• **Written task**
Collect every line in the data below that contains the string "computer", with uppercase and lowercase letters matching, and copy each of those lines unchanged.

START Exercise material

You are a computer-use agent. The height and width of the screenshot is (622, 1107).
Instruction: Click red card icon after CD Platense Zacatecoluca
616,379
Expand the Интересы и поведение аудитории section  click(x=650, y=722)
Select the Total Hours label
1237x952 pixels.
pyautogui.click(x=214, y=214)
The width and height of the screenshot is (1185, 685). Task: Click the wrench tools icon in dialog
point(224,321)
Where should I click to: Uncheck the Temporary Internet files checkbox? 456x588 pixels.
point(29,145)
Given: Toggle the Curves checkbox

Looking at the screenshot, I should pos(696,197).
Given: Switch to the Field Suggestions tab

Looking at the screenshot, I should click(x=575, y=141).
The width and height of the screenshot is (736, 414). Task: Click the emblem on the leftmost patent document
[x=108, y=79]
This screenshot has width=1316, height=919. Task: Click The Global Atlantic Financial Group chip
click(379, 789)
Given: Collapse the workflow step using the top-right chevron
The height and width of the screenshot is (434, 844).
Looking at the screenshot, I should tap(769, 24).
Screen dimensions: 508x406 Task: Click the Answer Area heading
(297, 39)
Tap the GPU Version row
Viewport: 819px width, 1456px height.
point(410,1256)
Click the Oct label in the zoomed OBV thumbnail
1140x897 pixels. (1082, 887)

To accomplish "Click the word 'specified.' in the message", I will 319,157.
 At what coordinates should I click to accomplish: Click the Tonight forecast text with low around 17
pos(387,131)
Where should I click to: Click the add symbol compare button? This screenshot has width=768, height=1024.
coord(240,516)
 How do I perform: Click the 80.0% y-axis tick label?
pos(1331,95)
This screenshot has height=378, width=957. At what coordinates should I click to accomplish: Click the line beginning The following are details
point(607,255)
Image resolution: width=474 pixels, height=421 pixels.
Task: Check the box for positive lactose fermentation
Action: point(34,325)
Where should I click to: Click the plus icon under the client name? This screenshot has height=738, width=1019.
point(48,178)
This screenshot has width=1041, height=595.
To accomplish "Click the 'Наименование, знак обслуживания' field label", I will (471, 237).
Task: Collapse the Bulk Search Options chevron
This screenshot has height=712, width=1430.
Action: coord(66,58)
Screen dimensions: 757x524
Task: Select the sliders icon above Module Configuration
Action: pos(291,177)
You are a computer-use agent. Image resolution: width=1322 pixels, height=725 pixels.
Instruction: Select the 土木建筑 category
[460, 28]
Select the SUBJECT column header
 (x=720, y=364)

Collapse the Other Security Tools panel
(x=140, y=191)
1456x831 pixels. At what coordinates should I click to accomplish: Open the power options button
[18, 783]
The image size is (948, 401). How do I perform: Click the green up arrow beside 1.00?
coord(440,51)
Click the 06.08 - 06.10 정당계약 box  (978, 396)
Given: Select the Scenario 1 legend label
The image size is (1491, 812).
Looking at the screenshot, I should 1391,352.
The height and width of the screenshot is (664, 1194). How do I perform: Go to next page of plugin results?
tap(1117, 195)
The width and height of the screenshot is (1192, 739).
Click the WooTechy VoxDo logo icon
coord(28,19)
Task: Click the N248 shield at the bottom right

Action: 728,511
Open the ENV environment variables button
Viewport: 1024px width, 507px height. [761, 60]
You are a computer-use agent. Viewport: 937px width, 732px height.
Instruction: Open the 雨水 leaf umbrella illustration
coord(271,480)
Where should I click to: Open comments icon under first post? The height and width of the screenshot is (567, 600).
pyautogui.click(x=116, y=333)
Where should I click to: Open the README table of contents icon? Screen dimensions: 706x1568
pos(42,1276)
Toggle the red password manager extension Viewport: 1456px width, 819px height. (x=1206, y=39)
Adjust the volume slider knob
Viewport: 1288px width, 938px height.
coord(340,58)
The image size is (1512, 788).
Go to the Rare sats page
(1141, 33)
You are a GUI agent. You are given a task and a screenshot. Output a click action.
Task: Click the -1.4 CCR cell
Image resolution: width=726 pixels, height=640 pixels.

END Exercise material

• **Solution for this exercise**
You are a computer-use agent. The height and width of the screenshot is (622, 1107).
You are a computer-use agent. Image resolution: width=1322 pixels, height=725 pixels.
You are a computer-use agent. Viewport: 937px width, 732px height.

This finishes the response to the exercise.